Lists are often used to return the results of a function.

Elements can be indexed by [ to return a list or [[ to return a single element. $ can be used to extract elements by name, e.g. results$matrix.

9 / 70

Data Frames

Data frames are lists of variables of the same length and hence can often be treated as a matrix

dat <- data.frame(x = x, id = letters[1:3])
dat[[1]]
# [1] 3 4 5
dat[1, 2]
# [1] "a"

The tibble() (or as_data_frame()) from the tibble package (or dplyr) can be used to produce a tibble instead.

When the data are all numeric, as.matrix() can be used to coerce to a matrix.

10 / 70

Possibly exclude this slide Could also cover set operations (setdiff etc) probably enough to start with

Your Turn

The exercises.Rmd file provides a template for the exercises.

The lm function calls the "workhorse" function lm.fit to actually fit the model. Unlike lm, which works from a formula, lm.fit works from the model matrix and the response vector.

Define a response y containing 10 numeric values. Define an explanatory variable z of the numbers 1 to 10.

Use the function cbind() to create a matrix x with 1s in the first column and z in the second column.

Fit a model using fit1 <- lm.fit(x, y). Use str to explore the structure of the results. Use $ to extract the coefficients.

Create a second fit using lm(y ~ z). Use names to compare the results. Check the coefficients of the second fit are the same.

11 / 70

Control Structures

Control structures are the commands that make decisions or execute loops.

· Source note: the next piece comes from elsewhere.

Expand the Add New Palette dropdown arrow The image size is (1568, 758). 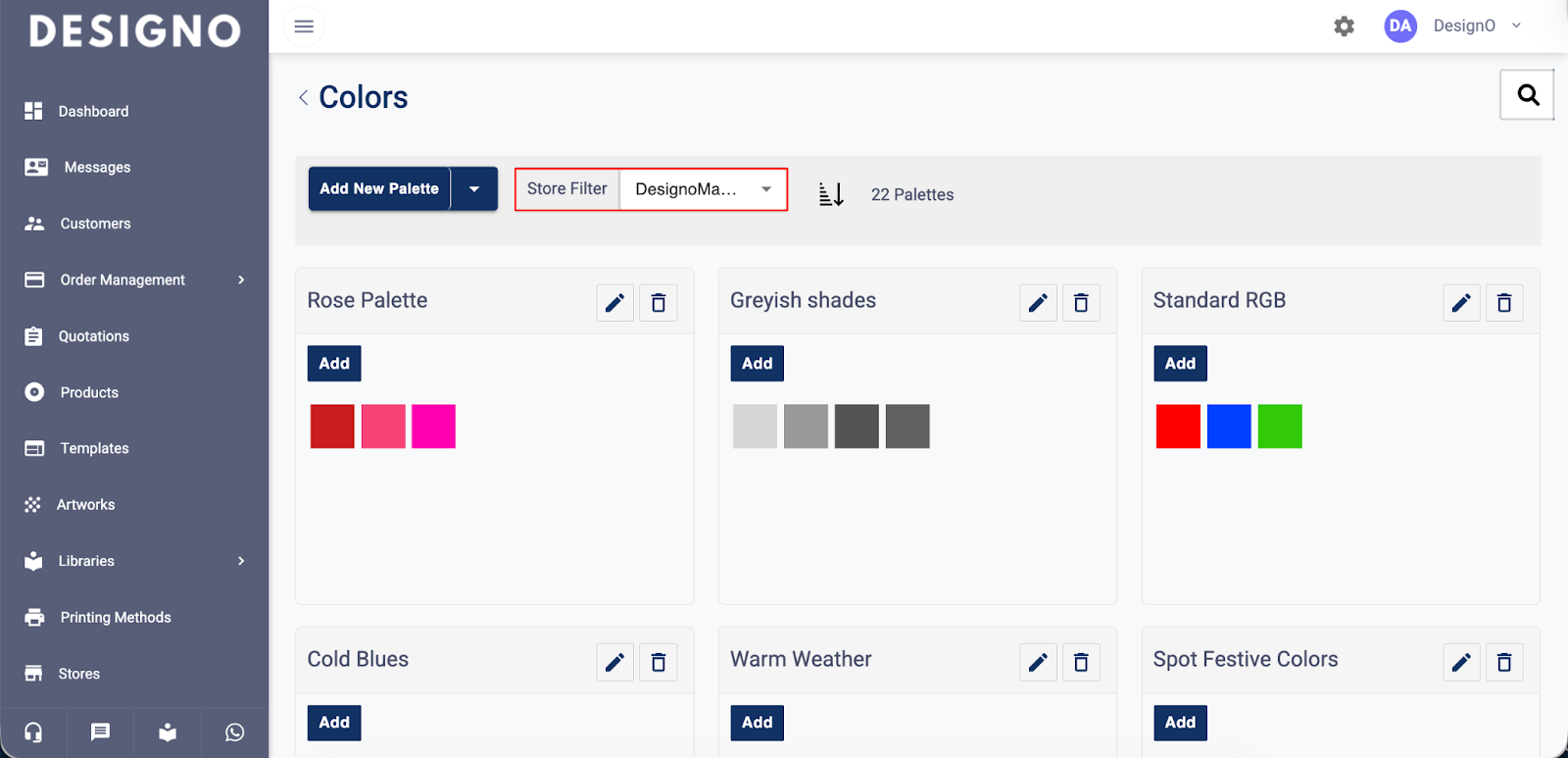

Conditional execution: if/else, switch

Loops: for, while, repeat

12 / 70

if/else

An if statement can stand alone or be combined with an else statement

x <- 1:3
if (all(x > 0)) {
res <- mean(x)
} else {
res <- mean(abs(x))
}

The condition must evaluate to logical vector of length one. The functions all(), any(), is.na(), is.null() and other is. functions are useful here.

13 / 70

Conditioning on equality

Using == may not be appropriate as it compares each element; identical() will test the whole object

x <- y <- 1:2
x == y
# [1] TRUE TRUE
identical(x, y)
# [1] TRUE

all.equal() will alow for some numerical “fuzz”

z <- sqrt(2)
identical(z * z, 2)
# [1] FALSE
all.equal(z * z, 2)
# [1] TRUE
14 / 70

switch

The switch() function provides a more readable alternative to nested if statements

if (summary == "IQR") {
y <- IQR(x)
} else {
if (summary == "range"){
y <- range(x)
} else y <- mean(x)
}
y <- switch(summary,
IQR = IQR(x),
range = range(x),
mean(x))

The final unnamed argument is the default.

15 / 70

for

A for loop repeats a chunk of code, iterating along the values of a vector or list

x <- c("banana", "apple")
for (nm in x) print(nm)
# [1] "banana"
# [1] "apple"

Unassigned objects are not automatically printed; hence call to print(). This also applies to ggplot objects, which only display when printed.

for (i in seq_along(x)) {
message("Element ", i, ": ", x[i])
}
# Element 1: banana
# Element 2: apple

seq_along() is used here rather than 1:length(x) as length(x) may be zero. message is used to print messages to the console.

16 / 70

while and repeat

The while loop repeats while a condition is TRUE

niter <- 1
while (niter < 3) {
x <- x * 2
niter <- niter + 1
}

The repeat loop repeats until exited by break

repeat {
x <- x + 1
if (max(x) > 10) break
}

break can be used in for or while loops too.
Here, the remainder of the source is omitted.